自文字發明以來,人類社會便經常使用詩詞、音樂和文章來挑戰威權與不公,在 70 年代的英國,種族主義和歧視幾乎滲透到社會的各方面,極右仇恨團體和政黨也在同一時期興起,在這樣的氛圍下,遲早會出現一代激進的新銳作家和音樂人來挑戰這些偏見,就像林頓·奎西·強生(Linton Kwesi Johnson)開創了反法西斯的獨特風格詩歌。
60 年代,年輕的強生從牙買加搬到布里克斯頓,親眼目睹了法西斯主義的恐怖暴行和英國普遍存在的種族主義,雖然當時的倫敦被譽為某種形式上的烏托邦,四處都是現代主義者和令人興奮的新藝術運動,但對於許多黑人家庭來說,現實卻充滿惡劣的工作和生活條件、種族騷亂以及極右仇恨組織的恐嚇威脅,這也使強生決定站出來反抗。
在校期間,他加入了英國黑豹運動,也正是在這一時期,他開始創作藝術作品和詩,這些作品往往帶有濃厚的政治色彩,與制度化的種族主義和仇恨犯罪等問題息息相關。1973 年從學院畢業後,強生廢寢忘食,不知疲倦地繼續投身於詩詞創作。
強生在倫敦的Dub和雷鬼音樂界找到了自己的歸宿,開始向觀眾朗誦他的詩詞,並在這一過程中成為黑人解放運動中極具影響力的人物。 甚至在 1976 年自詡為文化革命的龐克搖滾登陸倫敦之前,強生就已經透過引人入勝的開創性詩詞挑戰英國社會現狀。
他從很早便意識到,如果他的詩詞能與音樂結合起來,就能吸引更多的受眾拓展自己的藝術觀點。在招募了傳奇雷鬼音樂製作人丹尼斯·博維爾(Dennis Bovell)之後,強生藉由1978 年發行的 《 Dread Beat an’ Blood 》 和隔年的《 Forces of Victory 》等令人驚艷的音樂專輯向更廣闊的世界表達自己的所思所想。

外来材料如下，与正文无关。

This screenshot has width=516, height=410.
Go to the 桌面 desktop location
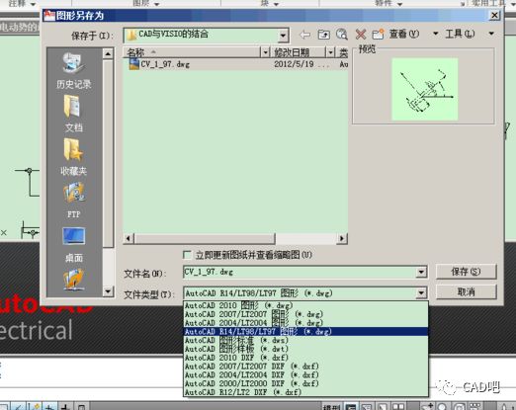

這些專輯中的音樂以堅定不妥協的態度探討了極右民族主義和種族主義態度等問題,強生厭倦了自滿與和平主義,他在〈 Fite Dem Back 〉等歌曲中呼籲人們站出來痛擊法西斯,其中一句反復出現的歌詞:「砸碎他們的腦袋」指的就是國民陣線等組織。2008 年,強生在接受《衛報》採訪時解釋了他當年的用字遣詞:「寫作是一種政治行為,詩歌則是一種文化武器。」
強生的反叛當然不是膚淺盲目的,他用心關注各種不同的社會問題和案例,例如在 1978 年創作的詩歌〈 It Dread inna Inglan 〉成功引起了社會大眾對喬治·林多(George Lindo)入獄事件的關注,後者當年被誣陷參與布拉德福德搶劫案,強生的歌曲在平反運動中扮演關鍵角色,最終林多成功獲釋。
除了政治內容,強生的作品在結構上也頗具革命性,詩詞通常被認為是相當古老和精英化的,但他完全顛覆了這一傳統,他用自己的口音和伊亞里克語等方言寫作,用簡單的句子結構來傳達他的政治訊息,他後來回憶道:「早期我傾向於使用大量的 "thees" 和 "thous",後來我才發現這根本是一大坨垃圾。」
時至今日,強生仍是英國有史以來最多產、最重要、最具革命性的創作者之一,他的作品是英國社會種族主義和極右派仇恨派的一面鏡子,呼籲樂迷無論在何處遭遇不公,都要勇於去發起挑戰和改革。